After India's Rate Cut, Watch the Philippines Next, S&P Says
(Bloomberg) -- The Reserve Bank of India’s unexpected interest-rate cut Thursday is set to be the first in a wave of monetary policy easing across Asia in 2019, with the Philippines probably next.
After the Federal Reserve took an unusually dovish turn at the January meeting, and with emerging markets rebounding this year, Asia’s central banks are “all going to want to do it,” said Shaun Roache, chief economist for Asia and the Pacific at S&P Global Ratings.
In the Philippines, where the central bank downgraded inflation forecasts on Thursday while keeping the benchmark interest rate unchanged, the rate-cut fever is especially strong. Consumer price growth, which eased to 4.4 percent in January, will probably decelerate rapidly toward the 2 percent to 4 percent target range, prompting two interest-rate cuts this year, said Roache.

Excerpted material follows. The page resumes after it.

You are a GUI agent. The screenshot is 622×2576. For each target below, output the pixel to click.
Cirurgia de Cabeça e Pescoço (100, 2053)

Cheaper oil prices and base effects are helping the inflation picture in the Philippines. That’s set to push the real interest rate -- which for some time had been among the lowest in the world -- higher and toward a range that will quell financial instability concerns.
Outside of Manila, Indonesia tops the list of other nations looking to reverse policy tightening this year, though probably after the general elections due in April, said Roache. The two economies were the most aggressive hikers in the region in 2018, each raising interest rates by 175 basis points.
Thailand’s low inflation should have held the central bank back from raising the benchmark interest rate in December, and policy makers will likely reverse that move this year, said Roache. Thai consumer inflation has decelerated for five straight months and is lingering near zero, below the central bank’s 1 percent to 4 percent target range.
Don’t rule out others across Asia slashing interest rates in 2019 as the economic growth outlook dims. All around the region, public expenditures have been steady but “private investment hasn’t come back yet,” said Roache.